▶ **THE DATA**

----

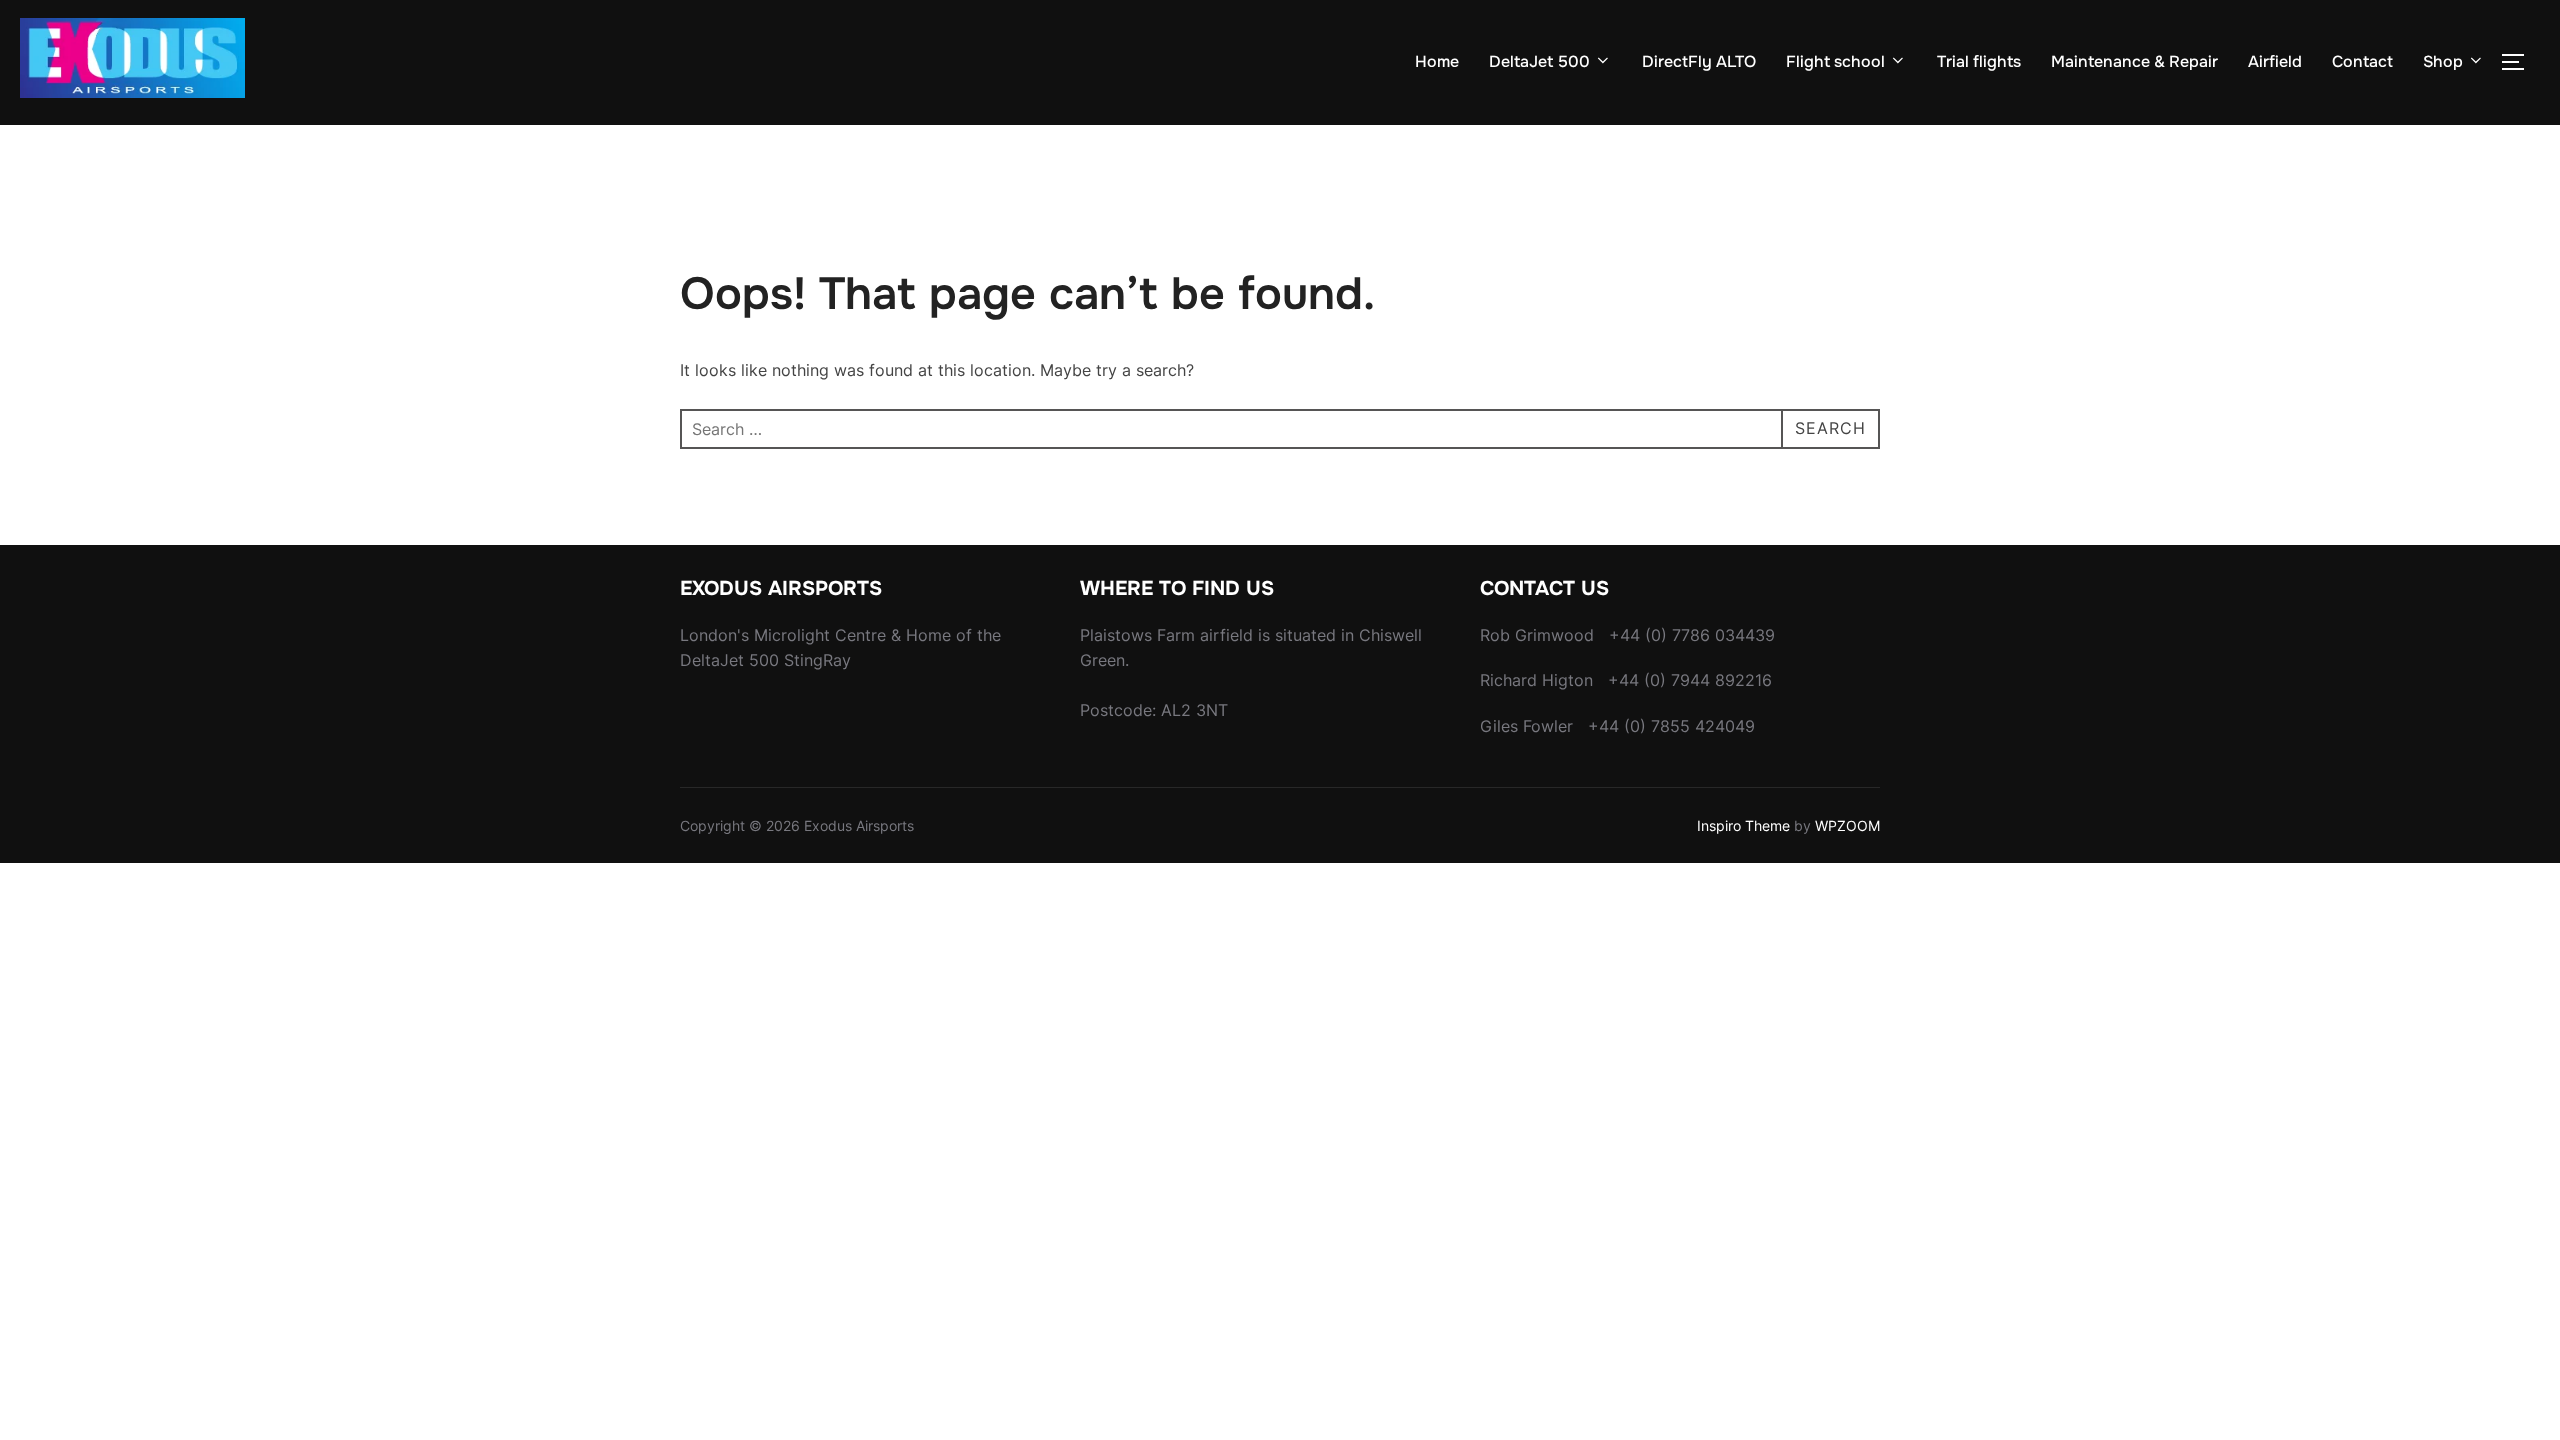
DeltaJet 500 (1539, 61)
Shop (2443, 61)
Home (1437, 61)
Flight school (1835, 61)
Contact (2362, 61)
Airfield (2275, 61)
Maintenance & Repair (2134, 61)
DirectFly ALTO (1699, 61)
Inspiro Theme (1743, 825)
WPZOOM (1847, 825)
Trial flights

----

▶ **PROBLEM TO WORK ON**
Give back the line containing "DirectFly ALTO (1699, 61)" and all the lines after it through the end of the records, unchanged.

▶ **COMPLETED TASK**
DirectFly ALTO (1699, 61)
Inspiro Theme (1743, 825)
WPZOOM (1847, 825)
Trial flights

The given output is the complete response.